My pricing is based off of the personalized and detailed attention I give to each student and his/her specific needs, during and outside of a lesson. My pricing is also based off of my education level and specific degrees obtained: a Bachelor of Music in vocal performance and a minor in piano performance from the Baldwin-Wallace Conservatory of Music, and a Master of Arts degree in Music Education from New York University. In terms of lessons, a vocal lesson will have customized warm ups focusing on current repertoire needs, music fundamentals and foundations, aural and theory skills, and myself as a trained accompanist. Due to current remote teaching, I am recording all accompaniments and personally emailing those recordings to each student for home practice and performance. A piano lesson would have similar customized warm ups including scales and finger exercises, training in music fundamentals and foundations, aural and theory skills, and personal attention to proper form. Due to current remote teaching, I record myself playing repertoire as a teaching aide for students and their parents. I charge $40 for a 30-minute lesson, $55 for a 45-minute lesson, and $75 for a 60-minute lesson.
- What is your typical process for working with a new customer?
I consider our first lesson an opportunity to be acquainted with one another. I inquire about the student's interest in music, preferred styles and genres, any previous musical instruction or performance opportunities, and specific goals that student is looking to meet. I also enjoy knowing favorite colors, favorite books, favorite foods, etc. Knowing my student helps me be a better a teacher.
- What education and/or training do you have that relates to your work?

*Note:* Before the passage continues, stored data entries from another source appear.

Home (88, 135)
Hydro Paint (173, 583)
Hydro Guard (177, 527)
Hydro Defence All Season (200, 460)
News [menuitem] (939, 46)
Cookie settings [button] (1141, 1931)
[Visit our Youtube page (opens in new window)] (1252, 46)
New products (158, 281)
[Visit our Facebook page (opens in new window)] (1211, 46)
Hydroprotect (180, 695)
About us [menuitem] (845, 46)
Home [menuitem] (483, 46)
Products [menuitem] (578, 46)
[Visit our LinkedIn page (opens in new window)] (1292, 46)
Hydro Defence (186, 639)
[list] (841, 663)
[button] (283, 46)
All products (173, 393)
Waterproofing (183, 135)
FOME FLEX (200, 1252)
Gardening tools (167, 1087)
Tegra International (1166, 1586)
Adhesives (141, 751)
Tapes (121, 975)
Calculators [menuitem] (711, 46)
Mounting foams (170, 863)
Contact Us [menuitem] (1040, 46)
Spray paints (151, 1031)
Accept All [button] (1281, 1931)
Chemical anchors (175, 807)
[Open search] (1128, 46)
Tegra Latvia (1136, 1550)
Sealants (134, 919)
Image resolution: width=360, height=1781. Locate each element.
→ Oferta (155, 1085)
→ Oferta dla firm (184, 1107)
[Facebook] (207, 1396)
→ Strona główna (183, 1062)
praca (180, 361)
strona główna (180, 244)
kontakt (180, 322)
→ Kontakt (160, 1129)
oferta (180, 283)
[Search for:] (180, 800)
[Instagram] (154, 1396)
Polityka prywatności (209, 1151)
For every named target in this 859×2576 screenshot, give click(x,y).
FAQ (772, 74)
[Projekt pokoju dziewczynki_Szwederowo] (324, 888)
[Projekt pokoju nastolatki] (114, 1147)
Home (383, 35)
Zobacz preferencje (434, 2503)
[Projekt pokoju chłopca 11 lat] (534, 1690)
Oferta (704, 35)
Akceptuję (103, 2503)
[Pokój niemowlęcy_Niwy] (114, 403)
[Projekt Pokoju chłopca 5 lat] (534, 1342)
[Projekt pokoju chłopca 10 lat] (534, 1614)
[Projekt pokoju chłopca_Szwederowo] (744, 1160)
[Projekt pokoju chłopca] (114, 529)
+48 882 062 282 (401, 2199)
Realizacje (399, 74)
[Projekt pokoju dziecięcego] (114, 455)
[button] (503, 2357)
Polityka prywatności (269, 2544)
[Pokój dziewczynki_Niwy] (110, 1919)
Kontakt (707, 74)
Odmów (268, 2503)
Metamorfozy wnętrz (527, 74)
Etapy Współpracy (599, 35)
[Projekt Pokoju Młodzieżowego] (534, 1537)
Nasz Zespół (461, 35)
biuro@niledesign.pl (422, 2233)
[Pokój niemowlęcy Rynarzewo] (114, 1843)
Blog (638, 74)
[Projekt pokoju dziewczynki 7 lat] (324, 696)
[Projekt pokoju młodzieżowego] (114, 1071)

As stated previously, I have a Bachelor of Music degree in vocal performance and a minor in piano performance from the Baldwin-Wallace Conservatory of Music, where I studied performance, art song and opera literature, music history, musical theater, opera, language and diction, form and analysis, 18th century counterpoint, and anatomy to better understand the vocal chords as a muscle. I graduated with a Master of Arts degree in Music Education from New York University, continuing my study in choral and orchestral conducting, practicums in percussion, brass, woodwind and string instruments, compositional process in symphonic work, music therapy, and 20th century opera studies. I have also partial first-year course work completed towards a Ph.D. degree in Historical Musicology. I am certified by New York State to teach music K-12, with reciprocity in almost every state in the continental U.S. Growing up, I studied voice, piano, violin, dance and acrobats, acting, and French Horn. I have been performing professionally since I was 14 years old. I was a member of the East End Kids, who had the pleasure of performing at the opening of Disneyland Paris in 1993. I've performed in chorales, musicals and operas both nationally and internationally for over 10 years while living in New York City. In 2005 at the Downtown Cabaret Theater, I portrayed the role of "Jeanie" in a production of HAIR, which won two Connecticut Circle Critic's Awards. I am currently a member of the Nashville Opera and the Nashville Symphony Chorus. In June of 2019, The Nashville Symphony & Chorus and the Nashville Ballet collaborated on a production of Carmina Burana, with bold new visions of performance and original choreography, which I was humbled to perform in. In October of 2019, I made my Nashville Opera debut in "Madame Butterfly." And in January 2020, I had the pleasure of singing backup vocals for the band FOREIGNER and was a featured soloist with the Nashville Symphony in "The Times They Are A Changin'," an orchestral tribute to the music and poetry of Bob Dylan.